Still, it’s enough for Comcast (NASDAQ:CMCSA) and subsidiary NBC to claim bragging rights.

Of course, 111.3 million isn’t the exact number of U.S. viewers. That tally doesn’t include the number of people who watched the Super Bowl online through NBC’s website. Super Bowl XLVI was the first Super Bowl to ever stream online live, although the company didn’t have astronomical expectations for online viewership.

Throughout the 2011-12 season, NBC has broadcast live streams of its “Sunday Night Football” broadcasts, and while each of those matches pulled in about 21.5 million viewers on television, they netted between 200,000 and 300,000 online. Even if the Super Bowl stream captured the same 1.4% of the television viewing audience, that still would have only been 1.6 million additional viewers.

On the other hand, when you’re selling 30 seconds of advertising time for $3.5 million, an 1.6 million viewers would sweeten the pot for clients, which is NBC’s goal here.

No breakout for NBC.com views, but plenty of online activity

So how many people watched online? NBC isn’t saying. When contacted by InvestorPlace on Monday, NBC declined to comment, and withheld total television viewership numbers until Tuesday.

Despite the mystery around the official online viewership total for the Super Bowl, there’s plenty of evidence that viewers were online during the game. Twitter issued a statement on Sunday night, for example, that on average 10,000 users were posting messages every second during the last three minutes of the game. That number peaked at 12,233 users.

All Things Digital reported on Monday that users across multiple social networks posted around 11.5 million messages during the broadcast. Even if each and every one of those individual social networkers was watching the live stream of the Super Bowl at NBC.com, though, that would still represent only a fraction of the Super Bowl’s television audience.

Anecdotal evidence suggests that the stream was a mixed success as a broadcast. While website TechCrunch said that the stream was solid and the display advertising surrounding the stream window was inoffensive, although the stream wasn’t set up with the classic group viewing experience common to the Super Bowl in mind. It was a stream built to be viewed by a single person in front of a PC, not the gadget-minded consumer whose PC is attached to a projector or HD television set.

Additionally, while the website did, after the broadcast, feature a complete library of the ads that aired during the Super Bowl, the vast majority of those ads were absent from the stream itself.
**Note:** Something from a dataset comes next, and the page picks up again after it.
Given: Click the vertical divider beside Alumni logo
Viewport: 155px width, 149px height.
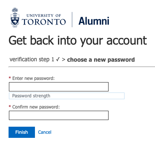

NBC and Comcast may have considered the extra audience online as added value for the broadcast as a whole, although appears that it wasn’t significant added value for the network’s high-paying advertisers.

Murky numbers aside, this wasn’t going to be the year the Super Bowl stream would come into its own anyway. With television manufacturers like Sony (NYSE:SNE) and Samsung (PINK:SSNLF) shifting their product lines away from 3D technology and toward online connectivity, Super Bowl XLVII will see more viewers with living rooms set up to accommodate a live stream of the game. Technology companies like Apple (NASDAQ:AAPL) and Google (NASDAQ:GOOG) are also pushing connected television. When Smart TVs start selling, that’s when the Super Bowl will see its online viewership help break even bigger viewing records.